Ahí fue cuando me di cuenta de lo patético que fue tenerle miedo a la señora Roswell, en ese entonces no estaba enterado de nada. Ese payaso tétrico y deprimido no tenía nada que ver con este monstruo de dientes afilados.

Después de salir de ese pequeño trance, alcé mi mirada hacia mamá, buscando apoyo de su parte, queriendo que alguien le dijera a ese señor que no tenía ningún derecho sobre mí, que no podía decirme lo que tenía que hacer y mucho menos hablarme con esa altanería, pero mi madre también me miraba con la misma severidad, sin intención alguna de refutar lo que decía el señor.

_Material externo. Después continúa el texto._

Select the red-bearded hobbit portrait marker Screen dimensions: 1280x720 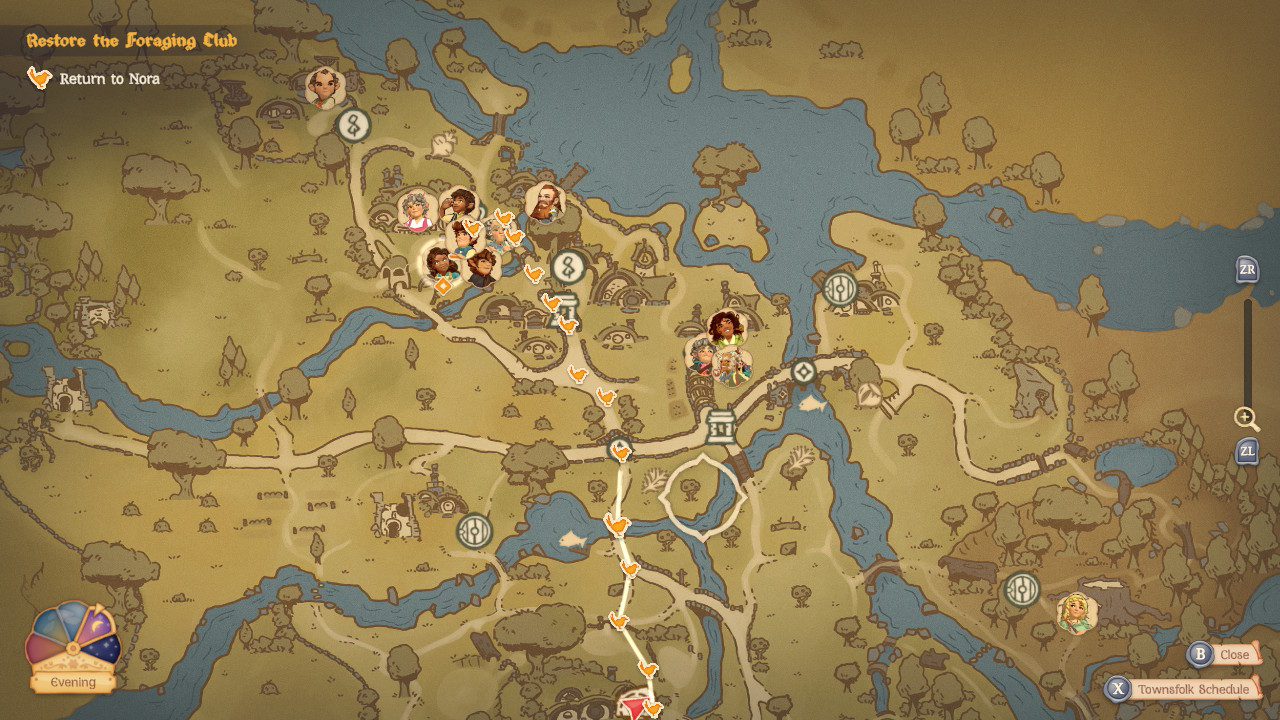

Mi enojo estaba creciendo, junto con el odio hacia mis padres, y hacia esa mirada penetrante que me desarmaba. Pero ya no quería gritar, ni removerme, sino que la idea que había surgido en mi cabeza, era que quería que él me hiciera daño; que me torturase, que me inyectase todo lo que quisiera, que yo no lloraría más, ni me rehusaría. Moriría ahí mismo, sin mediar palabras. Entonces mis padres se sentirían culpables de lo que me hicieron, y ellos sí llorarían, y le pedirían perdón a mi alma en pena, ante mi cuerpo desgarrado y sin cerebro; yo no los perdonaría, y la culpa los perseguiría por siempre.

Sin ejercer fuerza, me dejé llevar, entregado a que me hicieran lo que quisieran. Y ahora recién puedo comprender que realmente me entregué, como un triste corderito resignado en un despiadado matadero.